=== WORK INSTRUCTION ===
Copy out every line of the records where the string "file" occurs.
### LISTED ENTRIES ###
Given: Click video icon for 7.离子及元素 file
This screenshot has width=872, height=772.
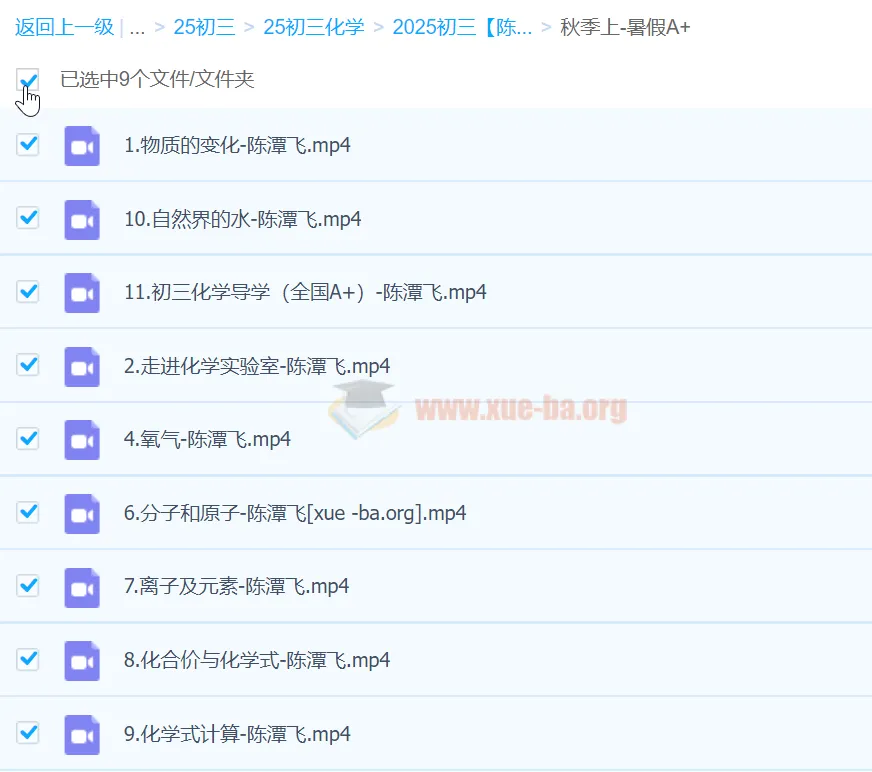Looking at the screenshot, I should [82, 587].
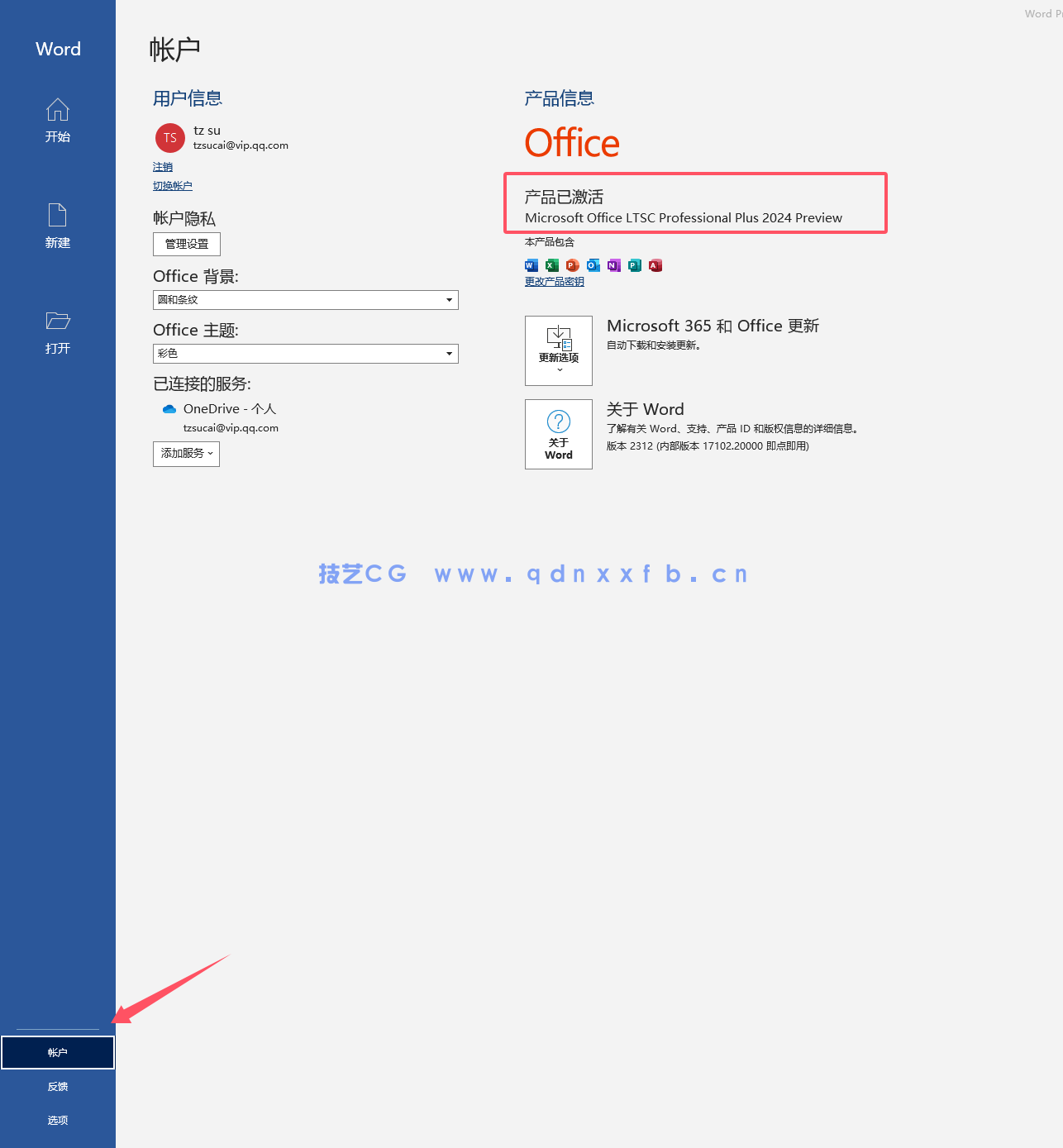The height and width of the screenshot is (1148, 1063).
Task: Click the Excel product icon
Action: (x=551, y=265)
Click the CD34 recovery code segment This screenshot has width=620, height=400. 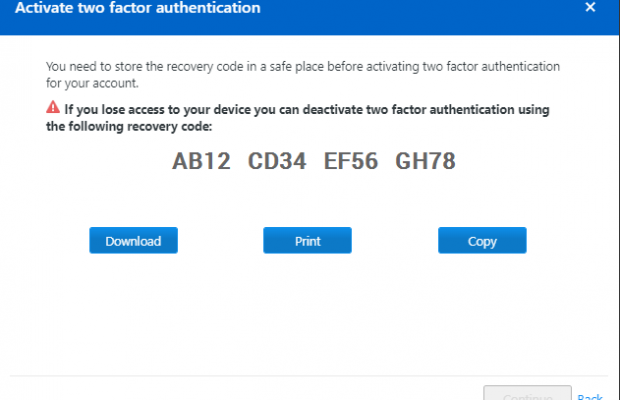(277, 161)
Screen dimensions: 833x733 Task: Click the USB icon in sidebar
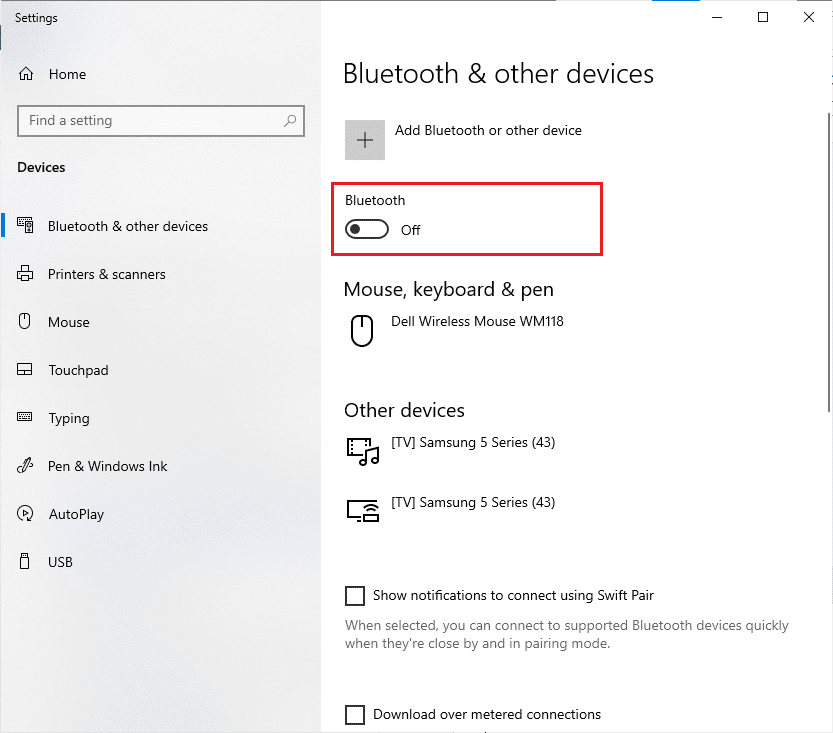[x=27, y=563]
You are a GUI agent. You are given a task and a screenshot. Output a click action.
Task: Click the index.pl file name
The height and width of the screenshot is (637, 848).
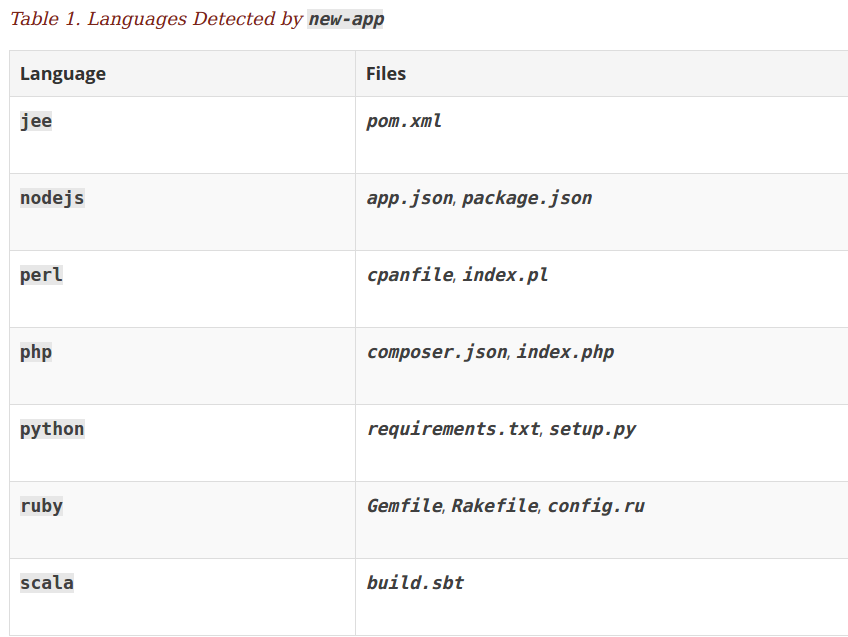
###
=== EXPECTED ANSWER ===
Given: Click video icon for 7.离子及元素 file
Task: Click the index.pl file name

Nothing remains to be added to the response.